Abstract. In this study, we propose a data-driven approach for automatically identifying
rainfall-runoff events in discharge time series. The
core of the concept is to construct and apply discrete multivariate
probability distributions to obtain probabilistic predictions of each time
step that is part of an event. The approach permits any data to serve as
predictors, and it is non-parametric in the sense that it can handle any
kind of relation between the predictor(s) and the target. Each choice of a
particular predictor data set is equivalent to formulating a model
hypothesis. Among competing models, the best is found by comparing their
predictive power in a training data set with user-classified events. For
evaluation, we use measures from information theory such as Shannon entropy
and conditional entropy to select the best predictors and models and,
additionally, measure the risk of overfitting via cross entropy and
Kullback–Leibler divergence. As all these measures are expressed in “bit”,
we can combine them to identify models with the best tradeoff between
predictive power and robustness given the available data. We applied the method to data from the Dornbirner Ach catchment in Austria,
distinguishing three different model types: models relying on discharge data,
models using both discharge and precipitation data, and recursive models,
i.e., models using their own predictions of a previous time step as an
additional predictor. In the case study, the additional use of precipitation
reduced predictive uncertainty only by a small amount, likely because the
information provided by precipitation is already contained in the discharge
data.
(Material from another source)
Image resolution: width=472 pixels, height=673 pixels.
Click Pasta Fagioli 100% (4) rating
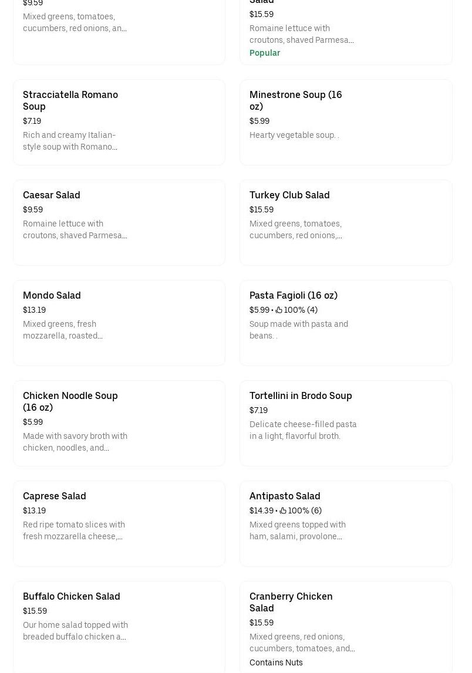(301, 310)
More generally, we found that the robustness of a model quickly dropped
with the increase in the number of predictors used (an effect well known as
the curse of dimensionality) such that, in the end, the best model was a
recursive one applying four predictors (three standard and one recursive):
discharge from two distinct time steps, the relative magnitude of discharge
compared with all discharge values in a surrounding 65 h time window and
event predictions from the previous time step. Applying the model reduced the
uncertainty in event classification by 77.8 %, decreasing conditional
entropy from 0.516 to 0.114 bits. To assess the quality of the proposed
method, its results were binarized and validated through a holdout method and
then compared to a physically based approach. The comparison showed similar
behavior of both models (both with accuracy near 90 %), and the cross-validation reinforced the quality of the proposed model. Given enough data to build data-driven models, their potential lies in the
way they learn and exploit relations between data unconstrained by
functional or parametric assumptions and choices. And, beyond that, the use
of these models to reproduce a hydrologist's way of identifying rainfall-runoff
events is just one of many potential applications.